Der Flughafen hatte allerdings im Februar einen Erfolg in Sachen Pünktlichkeitsoffensive vermeldet: Die Zahl der verspäteten Flüge im verkehrsarmen Februar sank von 22 im letzten Jahr auf 19 im Februar 2017. Im Januar hatten den 40 Verspätungen 2016 noch 51 Verspätungen im neuen Jahr gegenüber gestanden.
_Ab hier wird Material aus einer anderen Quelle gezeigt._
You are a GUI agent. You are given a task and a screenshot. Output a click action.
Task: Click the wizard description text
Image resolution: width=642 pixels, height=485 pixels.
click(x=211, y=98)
Fluglärm gefährdet die Gesundheit

Insgesamt nannten beide Fluglärmschutzinitiativen den neuen Flugplan „für die Umwelt- und Klimahauptstadt Hamburg mangelhaft und peinlich“. Gebhard Kraft, 1. Vorsitzender der Notgemeinschaft: „Die Bedrohung des Weltklimas nimmt weiter zu. In diesem Jahr wurden die CO2-Rekordwerte vom Mai des letzten Jahres bereits vor wenigen Tagen, also zwei Monate eher, überschritten. Hamburg muss seine Rolle als Klimahauptstadt auf allen Gebieten endlich ernst nehmen. Das gilt auch und besonders für den Flugverkehr, weil er Hauptverursacher von Klimaschäden ist.“

Die Initiativen warfen der Stadt vor, ihre Zusagen nicht einzuhalten. „Die Verantwortlichen des Luftverkehrs am Stadtflughafen Hamburg, Senat, Behörden und Erster Bürgermeister, fördern die hemmungslose Expansion des Flugbetriebs und vergessen ihre Schutzverpflichtung gegenüber der Gesundheit der Bürger“, sagte Hartl-Sorkin in Anspielung auf die wissenschaftlich nachgewiesenen, gesundheitsschädigenden Folgen von Fluglärm. Er erhöht das Risiko für Herz-Kreislauf-Erkrankungen und Lernentwicklungsverzögerungen bei Kindern und steht im Verdacht, auch depressive Entwicklungen zu begünstigen.